EXERCISE AIM –
Every entry must be output exactly as it was written.

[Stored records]
************

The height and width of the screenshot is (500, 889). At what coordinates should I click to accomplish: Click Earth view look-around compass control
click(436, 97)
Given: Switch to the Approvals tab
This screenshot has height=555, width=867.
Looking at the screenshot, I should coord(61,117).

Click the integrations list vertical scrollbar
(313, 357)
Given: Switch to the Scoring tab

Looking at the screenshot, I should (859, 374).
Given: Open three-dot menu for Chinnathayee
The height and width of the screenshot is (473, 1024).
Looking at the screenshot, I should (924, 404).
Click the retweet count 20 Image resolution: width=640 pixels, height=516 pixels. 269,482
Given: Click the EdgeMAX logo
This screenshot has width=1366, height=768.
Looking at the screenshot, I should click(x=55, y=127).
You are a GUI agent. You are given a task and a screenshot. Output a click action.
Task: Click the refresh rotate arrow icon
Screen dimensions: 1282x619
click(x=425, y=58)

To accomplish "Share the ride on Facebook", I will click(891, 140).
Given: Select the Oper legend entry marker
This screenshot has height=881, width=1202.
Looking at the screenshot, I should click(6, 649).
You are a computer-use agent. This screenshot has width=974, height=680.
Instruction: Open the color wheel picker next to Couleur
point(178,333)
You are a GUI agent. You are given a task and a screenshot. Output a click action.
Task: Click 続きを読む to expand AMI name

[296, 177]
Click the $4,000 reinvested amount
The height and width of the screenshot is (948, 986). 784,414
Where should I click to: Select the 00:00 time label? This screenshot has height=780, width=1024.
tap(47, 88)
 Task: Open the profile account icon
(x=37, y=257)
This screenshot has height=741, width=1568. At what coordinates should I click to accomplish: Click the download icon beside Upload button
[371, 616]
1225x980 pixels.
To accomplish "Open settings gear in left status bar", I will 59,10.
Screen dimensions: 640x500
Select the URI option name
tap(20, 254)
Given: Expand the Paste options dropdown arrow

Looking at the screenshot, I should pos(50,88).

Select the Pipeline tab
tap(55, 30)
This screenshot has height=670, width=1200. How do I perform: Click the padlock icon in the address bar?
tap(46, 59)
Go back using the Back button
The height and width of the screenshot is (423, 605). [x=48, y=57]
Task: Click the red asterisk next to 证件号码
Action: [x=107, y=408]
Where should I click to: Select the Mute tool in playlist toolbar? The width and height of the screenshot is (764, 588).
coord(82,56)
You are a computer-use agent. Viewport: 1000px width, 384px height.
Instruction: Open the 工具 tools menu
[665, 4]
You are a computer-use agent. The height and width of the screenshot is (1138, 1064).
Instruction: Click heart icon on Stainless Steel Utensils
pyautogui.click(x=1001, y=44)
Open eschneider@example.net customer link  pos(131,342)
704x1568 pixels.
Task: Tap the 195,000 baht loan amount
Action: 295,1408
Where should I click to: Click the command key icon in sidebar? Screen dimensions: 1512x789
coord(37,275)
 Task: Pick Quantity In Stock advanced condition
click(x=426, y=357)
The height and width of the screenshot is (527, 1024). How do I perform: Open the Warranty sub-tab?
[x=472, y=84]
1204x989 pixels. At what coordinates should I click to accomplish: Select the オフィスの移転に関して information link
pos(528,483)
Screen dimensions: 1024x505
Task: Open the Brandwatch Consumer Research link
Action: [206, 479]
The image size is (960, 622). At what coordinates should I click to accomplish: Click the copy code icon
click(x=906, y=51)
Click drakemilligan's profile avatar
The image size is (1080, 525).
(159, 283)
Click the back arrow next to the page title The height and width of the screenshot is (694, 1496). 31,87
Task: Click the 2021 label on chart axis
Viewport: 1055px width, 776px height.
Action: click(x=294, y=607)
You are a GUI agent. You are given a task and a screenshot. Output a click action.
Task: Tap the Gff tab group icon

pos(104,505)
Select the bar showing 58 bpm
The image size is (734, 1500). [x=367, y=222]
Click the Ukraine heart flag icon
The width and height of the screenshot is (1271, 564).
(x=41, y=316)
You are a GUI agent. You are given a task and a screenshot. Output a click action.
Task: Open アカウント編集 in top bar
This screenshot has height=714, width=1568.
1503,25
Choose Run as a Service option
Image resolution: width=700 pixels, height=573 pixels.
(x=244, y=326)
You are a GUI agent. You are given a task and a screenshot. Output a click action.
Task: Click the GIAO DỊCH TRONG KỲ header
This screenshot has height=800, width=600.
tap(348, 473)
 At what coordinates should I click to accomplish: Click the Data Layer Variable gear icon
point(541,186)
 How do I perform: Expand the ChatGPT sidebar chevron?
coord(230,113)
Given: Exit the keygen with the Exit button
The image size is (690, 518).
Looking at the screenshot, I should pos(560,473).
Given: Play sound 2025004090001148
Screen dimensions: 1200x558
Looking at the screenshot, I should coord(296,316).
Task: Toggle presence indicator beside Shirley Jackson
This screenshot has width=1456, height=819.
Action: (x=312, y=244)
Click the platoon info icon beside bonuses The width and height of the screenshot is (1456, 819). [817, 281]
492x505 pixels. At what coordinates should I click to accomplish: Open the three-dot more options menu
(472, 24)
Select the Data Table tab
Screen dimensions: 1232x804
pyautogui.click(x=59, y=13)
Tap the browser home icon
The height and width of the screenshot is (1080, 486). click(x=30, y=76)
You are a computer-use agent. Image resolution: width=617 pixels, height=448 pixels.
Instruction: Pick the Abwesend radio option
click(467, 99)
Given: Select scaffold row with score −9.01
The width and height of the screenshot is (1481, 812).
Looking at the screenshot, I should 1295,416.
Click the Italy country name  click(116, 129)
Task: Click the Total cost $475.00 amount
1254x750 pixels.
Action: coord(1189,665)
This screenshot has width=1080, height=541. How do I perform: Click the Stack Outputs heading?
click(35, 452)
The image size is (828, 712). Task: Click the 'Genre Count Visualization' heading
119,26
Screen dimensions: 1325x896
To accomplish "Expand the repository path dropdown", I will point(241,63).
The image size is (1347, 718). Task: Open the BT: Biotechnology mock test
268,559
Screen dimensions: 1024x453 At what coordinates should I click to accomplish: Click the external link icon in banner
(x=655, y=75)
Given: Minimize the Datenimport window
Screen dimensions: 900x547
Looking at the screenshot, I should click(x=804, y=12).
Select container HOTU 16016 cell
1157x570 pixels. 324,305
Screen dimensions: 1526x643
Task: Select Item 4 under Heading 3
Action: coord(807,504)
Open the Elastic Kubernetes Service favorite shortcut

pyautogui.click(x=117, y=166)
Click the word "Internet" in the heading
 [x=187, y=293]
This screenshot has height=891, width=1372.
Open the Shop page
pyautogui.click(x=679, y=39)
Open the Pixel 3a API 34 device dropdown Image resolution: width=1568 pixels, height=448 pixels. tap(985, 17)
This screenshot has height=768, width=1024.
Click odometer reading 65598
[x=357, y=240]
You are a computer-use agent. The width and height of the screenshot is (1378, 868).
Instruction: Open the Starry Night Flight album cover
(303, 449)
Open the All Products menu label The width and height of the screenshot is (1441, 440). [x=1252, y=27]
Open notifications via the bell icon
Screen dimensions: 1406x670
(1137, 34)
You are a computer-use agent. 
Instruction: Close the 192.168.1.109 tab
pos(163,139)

************

OUTPUT OF THE EXERCISE –
The height and width of the screenshot is (500, 889). At what coordinates should I click to accomplish: Click Earth view look-around compass control
click(436, 97)
Given: Switch to the Approvals tab
This screenshot has height=555, width=867.
Looking at the screenshot, I should coord(61,117).

Click the integrations list vertical scrollbar
(313, 357)
Given: Switch to the Scoring tab

Looking at the screenshot, I should (859, 374).
Given: Open three-dot menu for Chinnathayee
The height and width of the screenshot is (473, 1024).
Looking at the screenshot, I should (924, 404).
Click the retweet count 20 Image resolution: width=640 pixels, height=516 pixels. 269,482
Given: Click the EdgeMAX logo
This screenshot has width=1366, height=768.
Looking at the screenshot, I should click(x=55, y=127).
You are a GUI agent. You are given a task and a screenshot. Output a click action.
Task: Click the refresh rotate arrow icon
Screen dimensions: 1282x619
click(x=425, y=58)

To accomplish "Share the ride on Facebook", I will click(891, 140).
Given: Select the Oper legend entry marker
This screenshot has height=881, width=1202.
Looking at the screenshot, I should click(6, 649).
You are a computer-use agent. This screenshot has width=974, height=680.
Instruction: Open the color wheel picker next to Couleur
point(178,333)
You are a GUI agent. You are given a task and a screenshot. Output a click action.
Task: Click 続きを読む to expand AMI name

[296, 177]
Click the $4,000 reinvested amount
The height and width of the screenshot is (948, 986). 784,414
Where should I click to: Select the 00:00 time label? This screenshot has height=780, width=1024.
tap(47, 88)
 Task: Open the profile account icon
(x=37, y=257)
This screenshot has height=741, width=1568. At what coordinates should I click to accomplish: Click the download icon beside Upload button
[371, 616]
1225x980 pixels.
To accomplish "Open settings gear in left status bar", I will 59,10.
Screen dimensions: 640x500
Select the URI option name
tap(20, 254)
Given: Expand the Paste options dropdown arrow

Looking at the screenshot, I should pos(50,88).

Select the Pipeline tab
tap(55, 30)
This screenshot has height=670, width=1200. How do I perform: Click the padlock icon in the address bar?
tap(46, 59)
Go back using the Back button
The height and width of the screenshot is (423, 605). [x=48, y=57]
Task: Click the red asterisk next to 证件号码
Action: [x=107, y=408]
Where should I click to: Select the Mute tool in playlist toolbar? The width and height of the screenshot is (764, 588).
coord(82,56)
You are a computer-use agent. Viewport: 1000px width, 384px height.
Instruction: Open the 工具 tools menu
[665, 4]
You are a computer-use agent. The height and width of the screenshot is (1138, 1064).
Instruction: Click heart icon on Stainless Steel Utensils
pyautogui.click(x=1001, y=44)
Open eschneider@example.net customer link  pos(131,342)
704x1568 pixels.
Task: Tap the 195,000 baht loan amount
Action: 295,1408
Where should I click to: Click the command key icon in sidebar? Screen dimensions: 1512x789
coord(37,275)
 Task: Pick Quantity In Stock advanced condition
click(x=426, y=357)
The height and width of the screenshot is (527, 1024). How do I perform: Open the Warranty sub-tab?
[x=472, y=84]
1204x989 pixels. At what coordinates should I click to accomplish: Select the オフィスの移転に関して information link
pos(528,483)
Screen dimensions: 1024x505
Task: Open the Brandwatch Consumer Research link
Action: [206, 479]
The image size is (960, 622). At what coordinates should I click to accomplish: Click the copy code icon
click(x=906, y=51)
Click drakemilligan's profile avatar
The image size is (1080, 525).
(159, 283)
Click the back arrow next to the page title The height and width of the screenshot is (694, 1496). 31,87
Task: Click the 2021 label on chart axis
Viewport: 1055px width, 776px height.
Action: click(x=294, y=607)
You are a GUI agent. You are given a task and a screenshot. Output a click action.
Task: Tap the Gff tab group icon

pos(104,505)
Select the bar showing 58 bpm
The image size is (734, 1500). [x=367, y=222]
Click the Ukraine heart flag icon
The width and height of the screenshot is (1271, 564).
(x=41, y=316)
You are a GUI agent. You are given a task and a screenshot. Output a click action.
Task: Open アカウント編集 in top bar
This screenshot has height=714, width=1568.
1503,25
Choose Run as a Service option
Image resolution: width=700 pixels, height=573 pixels.
(x=244, y=326)
You are a GUI agent. You are given a task and a screenshot. Output a click action.
Task: Click the GIAO DỊCH TRONG KỲ header
This screenshot has height=800, width=600.
tap(348, 473)
 At what coordinates should I click to accomplish: Click the Data Layer Variable gear icon
point(541,186)
 How do I perform: Expand the ChatGPT sidebar chevron?
coord(230,113)
Given: Exit the keygen with the Exit button
The image size is (690, 518).
Looking at the screenshot, I should pos(560,473).
Given: Play sound 2025004090001148
Screen dimensions: 1200x558
Looking at the screenshot, I should coord(296,316).
Task: Toggle presence indicator beside Shirley Jackson
This screenshot has width=1456, height=819.
Action: (x=312, y=244)
Click the platoon info icon beside bonuses The width and height of the screenshot is (1456, 819). [817, 281]
492x505 pixels. At what coordinates should I click to accomplish: Open the three-dot more options menu
(472, 24)
Select the Data Table tab
Screen dimensions: 1232x804
pyautogui.click(x=59, y=13)
Tap the browser home icon
The height and width of the screenshot is (1080, 486). click(x=30, y=76)
You are a computer-use agent. Image resolution: width=617 pixels, height=448 pixels.
Instruction: Pick the Abwesend radio option
click(467, 99)
Given: Select scaffold row with score −9.01
The width and height of the screenshot is (1481, 812).
Looking at the screenshot, I should 1295,416.
Click the Italy country name  click(116, 129)
Task: Click the Total cost $475.00 amount
1254x750 pixels.
Action: coord(1189,665)
This screenshot has width=1080, height=541. How do I perform: Click the Stack Outputs heading?
click(35, 452)
The image size is (828, 712). Task: Click the 'Genre Count Visualization' heading
119,26
Screen dimensions: 1325x896
To accomplish "Expand the repository path dropdown", I will point(241,63).
The image size is (1347, 718). Task: Open the BT: Biotechnology mock test
268,559
Screen dimensions: 1024x453 At what coordinates should I click to accomplish: Click the external link icon in banner
(x=655, y=75)
Given: Minimize the Datenimport window
Screen dimensions: 900x547
Looking at the screenshot, I should click(x=804, y=12).
Select container HOTU 16016 cell
1157x570 pixels. 324,305
Screen dimensions: 1526x643
Task: Select Item 4 under Heading 3
Action: coord(807,504)
Open the Elastic Kubernetes Service favorite shortcut

pyautogui.click(x=117, y=166)
Click the word "Internet" in the heading
 [x=187, y=293]
This screenshot has height=891, width=1372.
Open the Shop page
pyautogui.click(x=679, y=39)
Open the Pixel 3a API 34 device dropdown Image resolution: width=1568 pixels, height=448 pixels. tap(985, 17)
This screenshot has height=768, width=1024.
Click odometer reading 65598
[x=357, y=240]
You are a computer-use agent. The width and height of the screenshot is (1378, 868).
Instruction: Open the Starry Night Flight album cover
(303, 449)
Open the All Products menu label The width and height of the screenshot is (1441, 440). [x=1252, y=27]
Open notifications via the bell icon
Screen dimensions: 1406x670
(1137, 34)
You are a computer-use agent. 
Instruction: Close the 192.168.1.109 tab
pos(163,139)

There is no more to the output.